In contrast to both the past and the current United Nations Secretary Generals. Holocaust denial, threats against Israel, incidents of racial prejudice directed against Jews are all denounced by others, but never from the mouth of the world's appointed moral authority within the United Nations. In keeping, unfortunately, with the hateful expressions against Israel brought forward by Arab and Muslim nations in the General Assembly.

Tellingly, other United Nations agencies, such as its Department of Public Information, its Holocaust Outreach Program, seek to educate and inform its member-nations and their representatives about matters such as the occurrence of the Holocaust and the world events which led to that world-damning event. Just recently representatives from Ankara, Baku, Bangkok, Bucharest, Kiev, Manila, Minsk, Moscow, Pretoria, Tbilisi, Tokyo and Yerevan took part in a Yad Vashem-sponsored seminar.

In his comments on behalf of the UN, Under-Secretary-General for Communications and Public Information Kiyo Akasaka assured that "The United Nations must never forget that it was founded as a reaction to the brutality of the Second World War, or that the horrors of the Holocaust helped to shape its mission. That response is enshrined in our Charter, and in the Universal Declaration of Human Rights.

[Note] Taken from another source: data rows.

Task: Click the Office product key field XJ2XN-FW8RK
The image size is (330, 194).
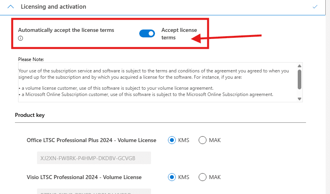Action: point(94,158)
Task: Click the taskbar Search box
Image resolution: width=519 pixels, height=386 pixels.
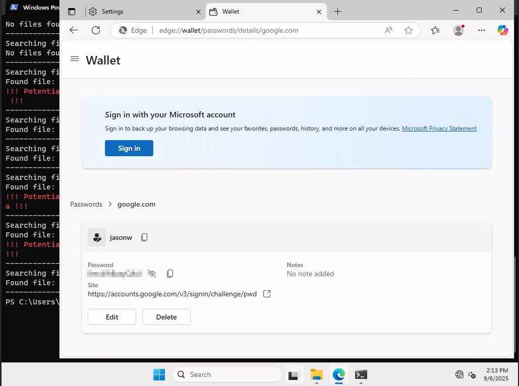Action: 227,374
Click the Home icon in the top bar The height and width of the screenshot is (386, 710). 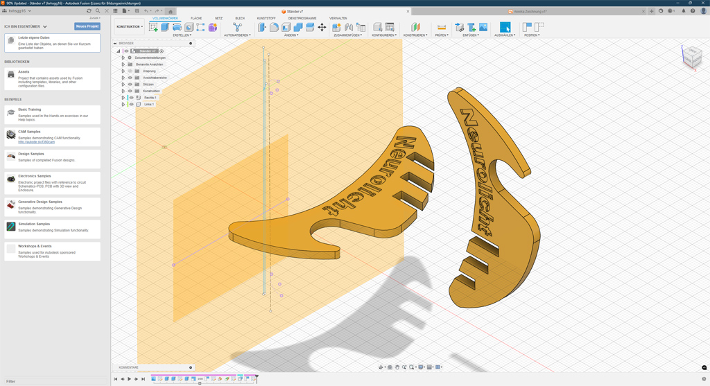point(171,11)
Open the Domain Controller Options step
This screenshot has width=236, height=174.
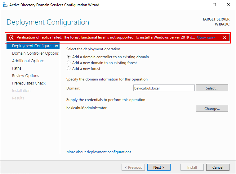click(x=35, y=53)
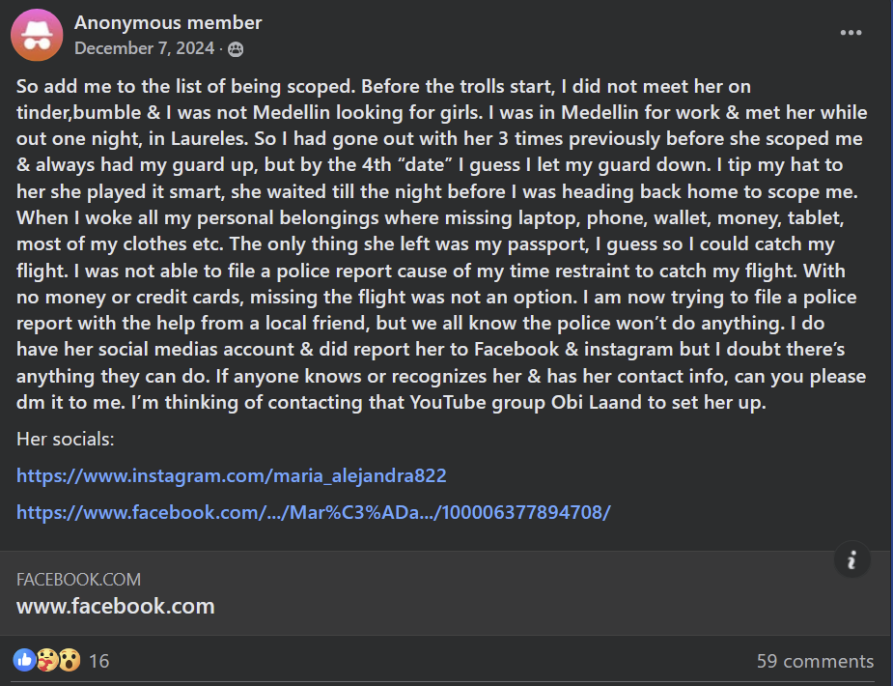Open the Facebook profile link ending in 100006377894708
Viewport: 893px width, 686px height.
tap(313, 512)
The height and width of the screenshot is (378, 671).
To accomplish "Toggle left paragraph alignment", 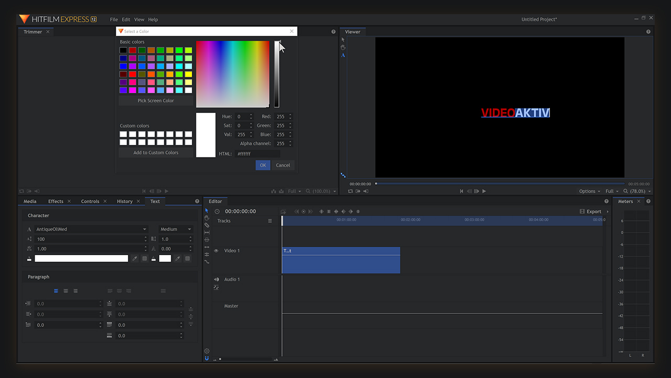I will tap(56, 291).
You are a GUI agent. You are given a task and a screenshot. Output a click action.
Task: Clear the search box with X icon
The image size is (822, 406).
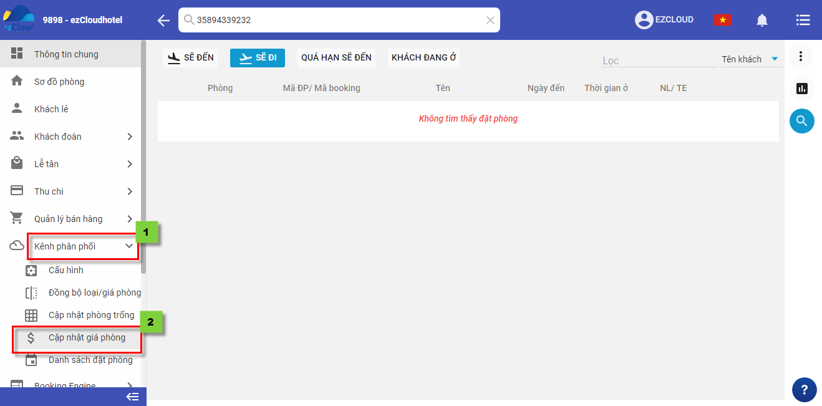tap(490, 20)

We are grateful to Yad Vashem for this opportunity to examine together the motives that led to the human tragedy of the Holocaust, and to understand how and why its lessons are so important today."

Anti-Semitism was its cradle, the crucible of the Holocaust. Feeding a populace vile propaganda that characterizes an ethnic-religious-traditional group of people as sub-human, unworthy of human consideration, and expendable, succeeds over time in ensuring that the targeted group will have few champions and they become faceless victims whose fate is of little interest to the larger, unaffected group of humans who surround them.

Created in 2006 by a General Assembly resolution, the UN's Holocaust Outreach Program encourages UN member states to develop educational curricula on the Holocaust. To ensure civil society has an understanding and awareness of the development of racial hatred and the horrors on the world stage that practises and outcomes can produce.

UN resolution 60/7 also declared January 27 as International Day of Commemoration in memory of victims of the Holocaust, rejecting denial of the Holocaust as an historical event.

One would logically assume that the UN's High Commissioner of Human Rights would be obliged to speak out in firm rejection of Holocaust denial when such outrages issue from the lips of those who address the General Assembly, such as Mahmoud Ahmadinejad and his ilk, but silence on the issue is all that has greeted expectant observers.

Perhaps it is past time that Madam Arbour undertook to visit Yad Vashem, and to receive gentle instruction on the realities of genocide. There she might be reminded of individual as well as collective personality in the prevention of further such world-shattering events.